Peachtree City has a system of golf cart paths which spider across the town and provide a secondary means of access to almost any destination within city limits. These multi-use paths stretch for more than 100 mi throughout the city. Many places of business have specially designated golf cart parking spaces. The Peachtree City Police Department has several golf carts used to patrol along these paths.

Over 10,000 households own a golf cart, and use them as an extra vehicle for local transportation. Children aged twelve to fifteen may operate a cart on Peachtree City cart paths with a parent, grandparent or other guardian in the front seat. Those who are fifteen or older, with either a valid Georgia learner's permit or a full driver's license, are allowed to operate golf carts alone. Students at McIntosh High School are encouraged to drive family golf carts to school because of limited car parking. In 2015, Starr's Mill High School opened a golf-cart specific lot. The golf cart paths are also used by cyclists, joggers, and pedestrians as a safer alternative to the side of the road. In February 2003, Golf Digest magazine discussed the traffic congestion caused by the use of golf carts in the city.

====Airports====
Atlanta Regional Airport, also known as Falcon Field, is a general aviation airport that provides chartered air service. Since 1987, it has grown from having about 60 aircraft based at the airport to about 165. The runway is 5220 ft long and holds up to 60000 lb of aircraft.

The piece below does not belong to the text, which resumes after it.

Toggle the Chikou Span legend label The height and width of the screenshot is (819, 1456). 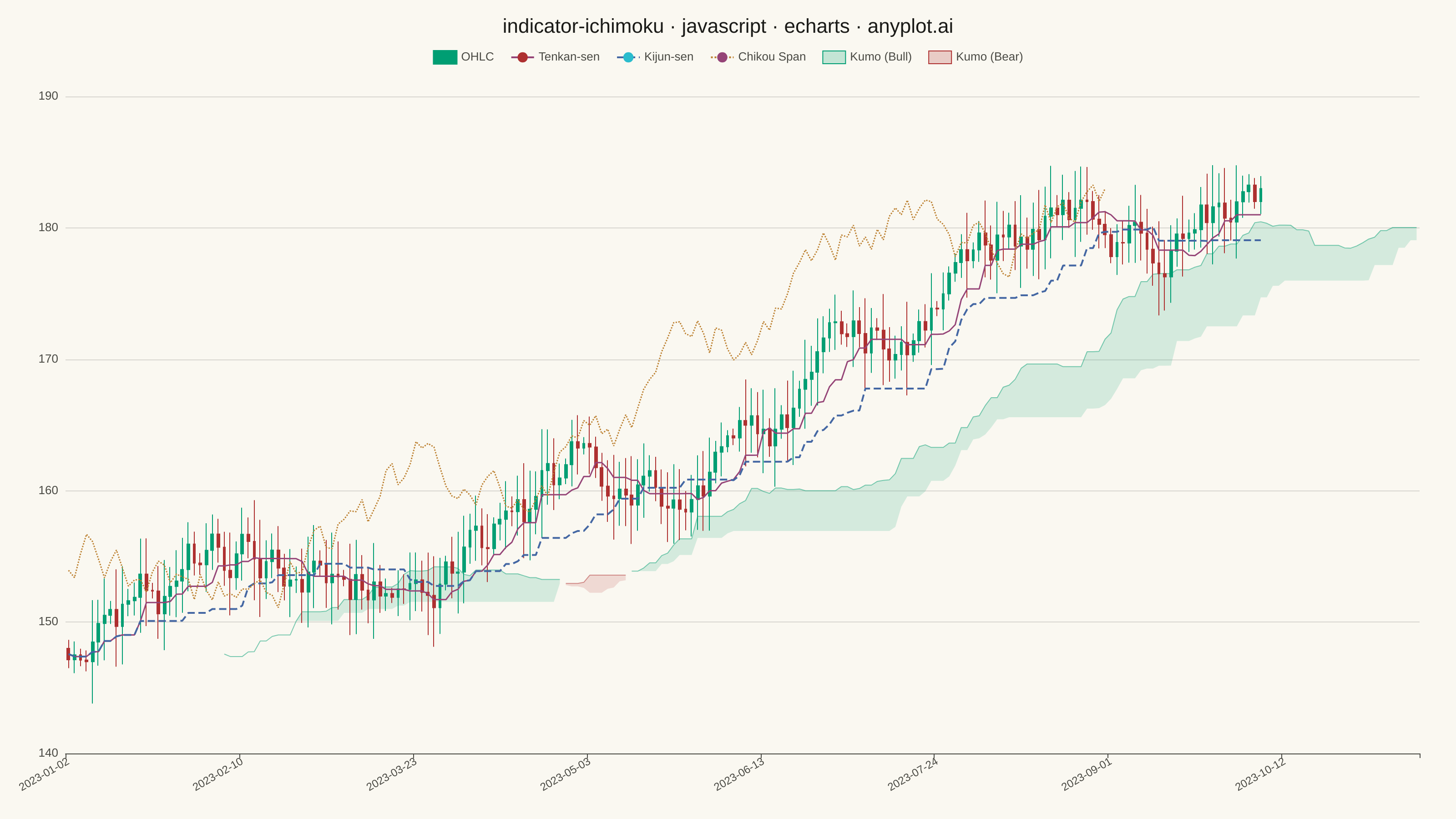click(x=772, y=57)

It mainly serves Peachtree City's business residents, but also serves as a place of entertainment for people interested. There is a viewing area provided for the public to watch aircraft take-off and land. The airport hosts many events throughout the year, including the Great Georgia Air Show during October. The airport is the location of a National Weather Service radar station, Southeast River Forecast Center, and Weather Forecast Office, which serves 96 counties in northern and central Georgia.

Hartsfield-Jackson Atlanta International Airport provides commercial service and is located 25 mi northeast of Peachtree City via Georgia State Route 74 and Interstate 85.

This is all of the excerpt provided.